Free play has wearied them by the end. Each child has been left to its own devices. It has had to make up its own mind about everything; whom to play with, or which sharing group to join, what play equipment to choose, or whether to dare a big adventure on the apparatus, or dare to knock on the door of the playhouse to see what's going on inside it.
At last all are tired of being creatively busy, and of being left to manage all alone. The children are also tired of each other, in need of a comforting grown-up with a kind voice for telling all about things to do.
The need is for quiet and a spell of uplift, through close companionship with adults. This is especially so with regard to speech. This needs frequent uplift in the early years and the under-fives cannot get this when with contemporaries.
For speech uplift, under-fives need to be often with grown-ups who are light-hearted and good at making conversation with the very young. I shall have more to say about this in a minute.
I must now tell you about our quiet time, because it follows all that noisy play. Some mornings we sing a hymn and say prayers. Others, we associate God with human relationships, or with the seasons and other aspects of nature. We also tell stories of Jesus, Mary and Joseph and Old Testament babes and boys and girls. We learn to be hushed. Reverent.
Thus are they quietened. They are now eager for group activities when they will be in the close care of grown-ups who tell them what to do and how to do it. While carefully and expressively telling the listening children what to do, the group teachers are giving that important uplift to speech.
Besides being training time for skills in speech, these activities in small groups give carefully graded steps in the preliminaries to reading, word-building and number.
That is all done through play. The knowledge is threaded, as it were, through a game, by means of the appropriate teaching aids. If the children are ready, they will learn the little lesson. If they are not, they just enjoy the game. They usually do both.

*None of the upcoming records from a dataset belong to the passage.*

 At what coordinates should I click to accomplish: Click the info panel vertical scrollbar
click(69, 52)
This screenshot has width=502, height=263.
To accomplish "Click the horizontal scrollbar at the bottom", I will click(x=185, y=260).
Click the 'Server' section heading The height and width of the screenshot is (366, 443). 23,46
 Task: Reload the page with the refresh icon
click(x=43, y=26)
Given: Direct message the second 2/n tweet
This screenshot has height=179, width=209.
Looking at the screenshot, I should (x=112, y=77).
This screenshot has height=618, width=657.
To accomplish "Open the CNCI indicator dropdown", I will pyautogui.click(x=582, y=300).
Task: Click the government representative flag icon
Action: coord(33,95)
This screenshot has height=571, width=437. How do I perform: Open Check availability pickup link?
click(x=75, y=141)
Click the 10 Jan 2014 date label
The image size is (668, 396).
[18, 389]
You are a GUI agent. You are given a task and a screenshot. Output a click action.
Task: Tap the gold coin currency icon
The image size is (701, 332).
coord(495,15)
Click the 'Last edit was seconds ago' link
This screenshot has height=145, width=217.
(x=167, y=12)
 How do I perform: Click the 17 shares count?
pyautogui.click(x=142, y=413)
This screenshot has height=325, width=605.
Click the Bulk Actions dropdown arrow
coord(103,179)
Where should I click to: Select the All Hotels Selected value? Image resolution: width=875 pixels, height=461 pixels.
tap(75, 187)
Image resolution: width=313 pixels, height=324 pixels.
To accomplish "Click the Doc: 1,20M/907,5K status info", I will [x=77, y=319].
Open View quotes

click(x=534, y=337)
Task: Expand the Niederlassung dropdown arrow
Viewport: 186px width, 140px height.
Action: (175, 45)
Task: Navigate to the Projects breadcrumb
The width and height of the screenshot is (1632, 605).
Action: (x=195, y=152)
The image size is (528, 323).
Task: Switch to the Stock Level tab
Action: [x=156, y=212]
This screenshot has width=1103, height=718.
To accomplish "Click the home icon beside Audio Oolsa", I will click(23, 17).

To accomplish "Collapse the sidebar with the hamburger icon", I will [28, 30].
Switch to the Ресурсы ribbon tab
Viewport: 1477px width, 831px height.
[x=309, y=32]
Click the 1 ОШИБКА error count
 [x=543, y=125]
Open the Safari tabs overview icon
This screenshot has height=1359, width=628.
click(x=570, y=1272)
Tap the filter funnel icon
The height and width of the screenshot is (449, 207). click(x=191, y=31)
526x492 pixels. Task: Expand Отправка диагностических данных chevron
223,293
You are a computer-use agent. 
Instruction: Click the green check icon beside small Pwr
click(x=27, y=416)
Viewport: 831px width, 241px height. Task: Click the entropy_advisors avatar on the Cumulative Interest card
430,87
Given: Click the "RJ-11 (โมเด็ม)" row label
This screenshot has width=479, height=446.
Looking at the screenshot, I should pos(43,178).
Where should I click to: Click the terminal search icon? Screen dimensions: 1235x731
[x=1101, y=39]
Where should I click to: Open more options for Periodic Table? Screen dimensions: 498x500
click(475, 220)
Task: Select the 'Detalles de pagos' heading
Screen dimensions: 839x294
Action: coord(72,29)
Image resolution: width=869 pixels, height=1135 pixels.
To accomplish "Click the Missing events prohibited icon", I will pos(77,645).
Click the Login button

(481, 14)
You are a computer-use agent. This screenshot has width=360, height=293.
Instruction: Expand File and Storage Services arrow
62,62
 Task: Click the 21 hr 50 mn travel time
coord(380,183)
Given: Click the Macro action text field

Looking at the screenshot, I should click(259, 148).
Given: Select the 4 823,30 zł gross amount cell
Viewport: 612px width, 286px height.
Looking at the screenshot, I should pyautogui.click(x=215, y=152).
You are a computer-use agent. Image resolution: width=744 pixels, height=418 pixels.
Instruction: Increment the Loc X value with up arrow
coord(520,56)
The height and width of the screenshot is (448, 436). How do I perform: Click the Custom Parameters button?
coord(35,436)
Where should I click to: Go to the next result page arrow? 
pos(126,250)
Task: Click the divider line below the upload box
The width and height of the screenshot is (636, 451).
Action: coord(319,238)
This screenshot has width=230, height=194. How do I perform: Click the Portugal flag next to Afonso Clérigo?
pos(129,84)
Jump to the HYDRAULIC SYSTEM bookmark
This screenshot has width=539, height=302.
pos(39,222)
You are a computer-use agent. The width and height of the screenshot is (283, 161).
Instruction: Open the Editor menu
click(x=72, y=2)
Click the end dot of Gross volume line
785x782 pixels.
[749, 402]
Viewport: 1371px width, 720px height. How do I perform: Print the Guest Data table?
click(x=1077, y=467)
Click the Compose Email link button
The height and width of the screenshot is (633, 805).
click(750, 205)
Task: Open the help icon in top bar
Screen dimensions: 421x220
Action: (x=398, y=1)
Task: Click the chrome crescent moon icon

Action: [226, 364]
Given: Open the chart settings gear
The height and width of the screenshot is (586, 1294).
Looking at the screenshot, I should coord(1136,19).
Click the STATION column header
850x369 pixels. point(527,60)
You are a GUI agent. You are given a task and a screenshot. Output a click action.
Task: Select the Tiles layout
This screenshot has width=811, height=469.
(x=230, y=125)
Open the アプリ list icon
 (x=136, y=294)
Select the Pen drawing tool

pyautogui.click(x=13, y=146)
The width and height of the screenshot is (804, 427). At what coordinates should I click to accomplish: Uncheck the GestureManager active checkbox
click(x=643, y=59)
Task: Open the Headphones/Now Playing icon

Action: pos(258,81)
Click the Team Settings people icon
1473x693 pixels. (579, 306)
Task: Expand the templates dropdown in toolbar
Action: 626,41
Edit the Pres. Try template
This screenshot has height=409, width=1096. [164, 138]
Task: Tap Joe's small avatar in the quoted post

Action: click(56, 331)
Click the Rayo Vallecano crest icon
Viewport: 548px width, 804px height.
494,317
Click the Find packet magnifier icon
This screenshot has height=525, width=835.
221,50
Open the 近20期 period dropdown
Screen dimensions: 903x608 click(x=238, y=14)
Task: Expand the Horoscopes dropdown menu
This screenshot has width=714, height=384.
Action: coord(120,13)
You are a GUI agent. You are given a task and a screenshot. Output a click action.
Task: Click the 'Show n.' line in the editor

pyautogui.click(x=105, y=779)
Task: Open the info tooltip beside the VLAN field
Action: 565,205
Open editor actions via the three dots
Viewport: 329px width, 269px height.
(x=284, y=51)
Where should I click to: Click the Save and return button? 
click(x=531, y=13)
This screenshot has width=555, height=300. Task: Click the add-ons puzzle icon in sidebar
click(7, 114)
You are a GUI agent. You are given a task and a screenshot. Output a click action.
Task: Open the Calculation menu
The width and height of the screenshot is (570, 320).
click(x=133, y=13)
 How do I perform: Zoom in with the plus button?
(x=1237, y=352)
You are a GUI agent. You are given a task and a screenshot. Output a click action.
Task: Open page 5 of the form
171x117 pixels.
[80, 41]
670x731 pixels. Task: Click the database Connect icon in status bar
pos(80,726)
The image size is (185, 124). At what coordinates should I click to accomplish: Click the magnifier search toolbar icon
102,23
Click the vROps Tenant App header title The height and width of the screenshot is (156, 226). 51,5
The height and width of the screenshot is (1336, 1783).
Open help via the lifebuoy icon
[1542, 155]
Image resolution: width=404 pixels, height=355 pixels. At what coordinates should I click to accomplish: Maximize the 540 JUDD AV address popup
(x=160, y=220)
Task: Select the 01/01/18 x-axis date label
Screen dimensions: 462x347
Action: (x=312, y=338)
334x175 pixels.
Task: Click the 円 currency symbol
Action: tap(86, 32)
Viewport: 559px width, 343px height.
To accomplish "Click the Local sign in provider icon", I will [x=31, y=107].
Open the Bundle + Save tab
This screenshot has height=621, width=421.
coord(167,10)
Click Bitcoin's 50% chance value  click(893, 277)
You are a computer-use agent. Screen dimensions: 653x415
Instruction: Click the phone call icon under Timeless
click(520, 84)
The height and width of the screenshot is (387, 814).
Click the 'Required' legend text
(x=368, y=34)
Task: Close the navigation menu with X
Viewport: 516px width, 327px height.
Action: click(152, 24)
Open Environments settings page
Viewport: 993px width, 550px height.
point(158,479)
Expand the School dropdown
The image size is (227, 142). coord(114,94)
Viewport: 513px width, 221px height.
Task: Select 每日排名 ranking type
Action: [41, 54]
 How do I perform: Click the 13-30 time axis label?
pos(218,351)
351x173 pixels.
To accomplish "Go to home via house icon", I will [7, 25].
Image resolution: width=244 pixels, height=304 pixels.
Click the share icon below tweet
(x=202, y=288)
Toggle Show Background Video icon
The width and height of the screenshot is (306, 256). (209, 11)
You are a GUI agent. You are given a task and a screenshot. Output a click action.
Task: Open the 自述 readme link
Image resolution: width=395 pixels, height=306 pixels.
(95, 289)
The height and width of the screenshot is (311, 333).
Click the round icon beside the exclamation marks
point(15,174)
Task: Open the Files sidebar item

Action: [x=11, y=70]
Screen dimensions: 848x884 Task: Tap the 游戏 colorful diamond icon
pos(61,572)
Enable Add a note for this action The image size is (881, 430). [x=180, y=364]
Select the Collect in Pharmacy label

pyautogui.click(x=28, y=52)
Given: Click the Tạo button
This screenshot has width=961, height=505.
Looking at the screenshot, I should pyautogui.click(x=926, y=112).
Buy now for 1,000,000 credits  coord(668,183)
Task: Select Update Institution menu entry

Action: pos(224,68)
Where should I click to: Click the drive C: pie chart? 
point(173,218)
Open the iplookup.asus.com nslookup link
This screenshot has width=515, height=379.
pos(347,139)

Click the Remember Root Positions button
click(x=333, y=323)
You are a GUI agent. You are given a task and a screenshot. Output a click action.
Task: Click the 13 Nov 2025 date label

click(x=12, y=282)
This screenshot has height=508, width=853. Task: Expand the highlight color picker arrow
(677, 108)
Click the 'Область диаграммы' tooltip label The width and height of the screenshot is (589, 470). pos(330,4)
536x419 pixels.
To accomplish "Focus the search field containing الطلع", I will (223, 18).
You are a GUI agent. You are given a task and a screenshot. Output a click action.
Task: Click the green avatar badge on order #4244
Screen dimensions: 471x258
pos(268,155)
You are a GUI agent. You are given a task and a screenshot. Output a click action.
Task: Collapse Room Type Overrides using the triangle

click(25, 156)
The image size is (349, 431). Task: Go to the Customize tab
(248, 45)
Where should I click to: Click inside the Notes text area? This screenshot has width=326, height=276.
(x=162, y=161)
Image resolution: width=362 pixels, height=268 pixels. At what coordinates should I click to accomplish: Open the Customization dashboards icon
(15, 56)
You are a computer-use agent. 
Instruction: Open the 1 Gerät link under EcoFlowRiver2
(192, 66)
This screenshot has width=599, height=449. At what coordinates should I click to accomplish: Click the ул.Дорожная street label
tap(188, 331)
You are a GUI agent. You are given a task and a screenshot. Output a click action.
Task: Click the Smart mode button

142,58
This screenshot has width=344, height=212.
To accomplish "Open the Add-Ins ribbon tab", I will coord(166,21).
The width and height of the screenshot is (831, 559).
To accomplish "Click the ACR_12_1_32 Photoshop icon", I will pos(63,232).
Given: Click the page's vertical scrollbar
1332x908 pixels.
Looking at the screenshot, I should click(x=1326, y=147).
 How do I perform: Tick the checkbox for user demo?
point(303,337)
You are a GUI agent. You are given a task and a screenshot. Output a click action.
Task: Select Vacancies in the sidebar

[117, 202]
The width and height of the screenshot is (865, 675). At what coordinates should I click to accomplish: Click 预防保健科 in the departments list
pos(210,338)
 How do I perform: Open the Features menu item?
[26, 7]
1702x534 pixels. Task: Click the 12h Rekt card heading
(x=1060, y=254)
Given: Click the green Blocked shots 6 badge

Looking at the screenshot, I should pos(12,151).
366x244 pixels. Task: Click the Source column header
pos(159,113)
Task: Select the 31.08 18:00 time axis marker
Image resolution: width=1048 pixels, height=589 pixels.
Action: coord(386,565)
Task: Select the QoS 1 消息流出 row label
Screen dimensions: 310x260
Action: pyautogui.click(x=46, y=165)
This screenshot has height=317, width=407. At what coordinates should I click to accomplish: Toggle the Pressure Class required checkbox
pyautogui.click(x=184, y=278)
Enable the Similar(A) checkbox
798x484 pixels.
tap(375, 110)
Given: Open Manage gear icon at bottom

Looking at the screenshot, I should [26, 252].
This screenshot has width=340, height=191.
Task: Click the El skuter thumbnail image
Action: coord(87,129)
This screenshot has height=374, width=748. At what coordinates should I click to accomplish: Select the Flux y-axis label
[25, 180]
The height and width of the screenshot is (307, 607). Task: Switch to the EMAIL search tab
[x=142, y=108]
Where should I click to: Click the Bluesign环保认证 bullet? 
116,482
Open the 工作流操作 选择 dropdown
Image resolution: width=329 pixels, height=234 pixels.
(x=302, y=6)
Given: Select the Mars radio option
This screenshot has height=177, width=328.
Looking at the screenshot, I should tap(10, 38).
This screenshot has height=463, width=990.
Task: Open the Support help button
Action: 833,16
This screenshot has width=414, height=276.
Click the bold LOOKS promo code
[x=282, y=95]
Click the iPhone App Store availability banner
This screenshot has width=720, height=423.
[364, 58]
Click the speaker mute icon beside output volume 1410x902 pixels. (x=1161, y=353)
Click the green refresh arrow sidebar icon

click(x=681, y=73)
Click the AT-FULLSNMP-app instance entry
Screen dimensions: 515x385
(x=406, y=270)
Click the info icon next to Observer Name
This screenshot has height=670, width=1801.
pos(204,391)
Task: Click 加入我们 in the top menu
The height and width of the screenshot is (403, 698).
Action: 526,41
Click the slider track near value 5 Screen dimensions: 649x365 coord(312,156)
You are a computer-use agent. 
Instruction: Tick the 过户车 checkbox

Being a PNEU Nursery School, we do no more than help the children to play the game. We leave all else to the children's powers of attention, imagination, reflection, judgment and so on.
We ask no questions, give no praise or blame, make no comparisons. The children have no idea which of them is above average, which a bit of a slow coach. We are a classless society. We learn with ease and radiance.
Besides the daily routines I have mentioned so far, we have a daily dose of music. We have singing, music and movement and glorious percussion. I dare not start talking about our appreciation of music. I'd never stop!
But this I must say: our music lessons so stimulate that they give speech lots of uplift. The after-chatter!
The same applies to free picture-making. A group of children busy picture-making with paints or Chubbies' non-toxic crayons, never, never stops babbling! The same at milk-and-biscuits time. In each case, the grown-ups in charge join in and add more words and more general knowledge to the stores of these under-fives.
In time, say between four-and-a-half and the fifth year, and during story reading periods, all this training in speech skill, skips quite naturally into narration.
There is more to tell, of course, but I hope I have told enough to convince you that a nursery school working on PNEU philosophy and principles is just about first class!